Yet another idea: We tune the target frames return_address to point at the return handler. To retrieve the correct value, we'll change lastexpayload to check for the frame->returning flag and if set, retrieve the value saved in frame->extra->exit_handler_result instead of tc->last_payload.

patrickbkr avatar Jan 26 '24 22:01 patrickbkr

I have implemented the last idea in https://github.com/MoarVM/MoarVM/pull/1788, it turned out rather nice. I have also added another test to https://github.com/Raku/roast/pull/851. It passes all those tests. I haven't done a spec test (need to add a JIT implementation to https://github.com/MoarVM/MoarVM/pull/1788 first), but this looks very promising.

patrickbkr avatar Jan 27 '24 00:01 patrickbkr

JIT is in. So we now have a working implementation. How do we proceed? I.e. how do we reach a conclusion?

I see two possible options:

  1. The new semantics (summarized as: the ~~first return~~ last return in a given routine always wins) are accepted.
  2. We keep the current semantics (return exceptions are not prioritized, last called wins).

I tend to not like:

  1. Prohibit &return in phasers. (Even though I was the one to originally propose it.)

patrickbkr avatar Jan 27 '24 17:01 patrickbkr

Ping @vrurg, @lizmat.

patrickbkr avatar Feb 25 '24 13:02 patrickbkr

To summarize: there's an implementation now that implements: "first return wins", and it's spectest clean?

lizmat avatar Feb 25 '24 13:02 lizmat

To summarize: there's an implementation now that implements: "first return wins", and it's spectest clean?

~~Yes.~~ <-- That was wrong. It's last return in a routine that wins.

patrickbkr avatar Feb 25 '24 14:02 patrickbkr

The PR is still marked as draft. Maybe it shouldn't? :-)

lizmat avatar Feb 25 '24 14:02 lizmat

I can change that. But: We should decide if those semantics are what we actually want. From the above discussion I don't have the impression that we have reached a consensus yet.

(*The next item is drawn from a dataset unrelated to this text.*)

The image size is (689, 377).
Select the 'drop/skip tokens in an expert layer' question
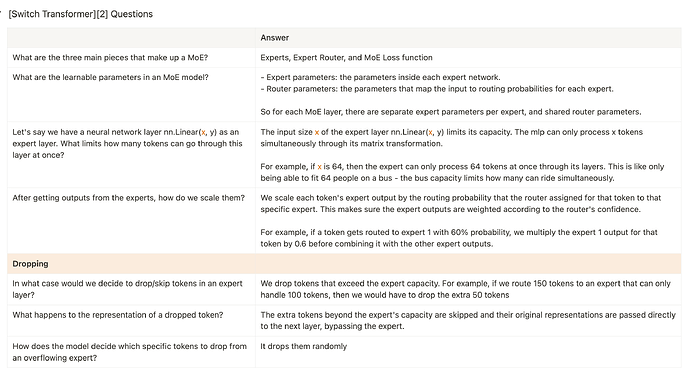pyautogui.click(x=131, y=289)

So, can we first decide that we want those semantics, then go forward with the implementation. Right?

On February 25, 2024 3:13:45 PM GMT+01:00, Elizabeth Mattijsen @.***> wrote:

The PR is still marked as draft. Maybe it shouldn't? :-)

-- Reply to this email directly or view it on GitHub: https://github.com/Raku/problem-solving/issues/417#issuecomment-1962954284 You are receiving this because you authored the thread.

Message ID: @.***>

patrickbkr avatar Feb 25 '24 14:02 patrickbkr

+1 for first return wins.

We already have a similar behaviour regarding exit:

$ raku -e 'END exit 42; exit 1' 
$ echo $?
1

lizmat avatar Feb 25 '24 15:02 lizmat

I know I'm late to the party, but anyway.

S06 says "The C<return> function notionally throws a control exception that is caught by the current lexically enclosing C<Routine> to force a return through the control logic code of any intermediate block constructs. (That is, it must unwind the stack of dynamic scopes to the proper lexical scope belonging to this routine.)"

It says this about ENTER/LEAVE/KEEP/UNDO/etc. phasers: "These phasers supply code that is to be conditionally executed before or after the subroutine's C<do> block (only if used at the outermost level within the subroutine; technically, these are added to the block traits on the C<do> block, not the subroutine object). These phasers are generally used only for their side effects, since most return values will be ignored. (Phasers that run before normal execution may be used for their values, however.)"

The first quoted paragraph makes me inclined to suggest "lastest wins" semantics for return. After all return throws a control exception and with exceptions in general it's that any exception occurring after the original exception (e.g. in the exception handler) will become the dominant one that get's passed up to handlers. This matches what I would expect.

But then S06 is quite explicit about phasers, especially LEAVE being about their side effects. So now I'm a bit torn.

niner avatar Feb 25 '24 19:02 niner

being about their side effects

Could also be interpreted as "don't allow return in a phaser" ?

lizmat avatar Feb 25 '24 19:02 lizmat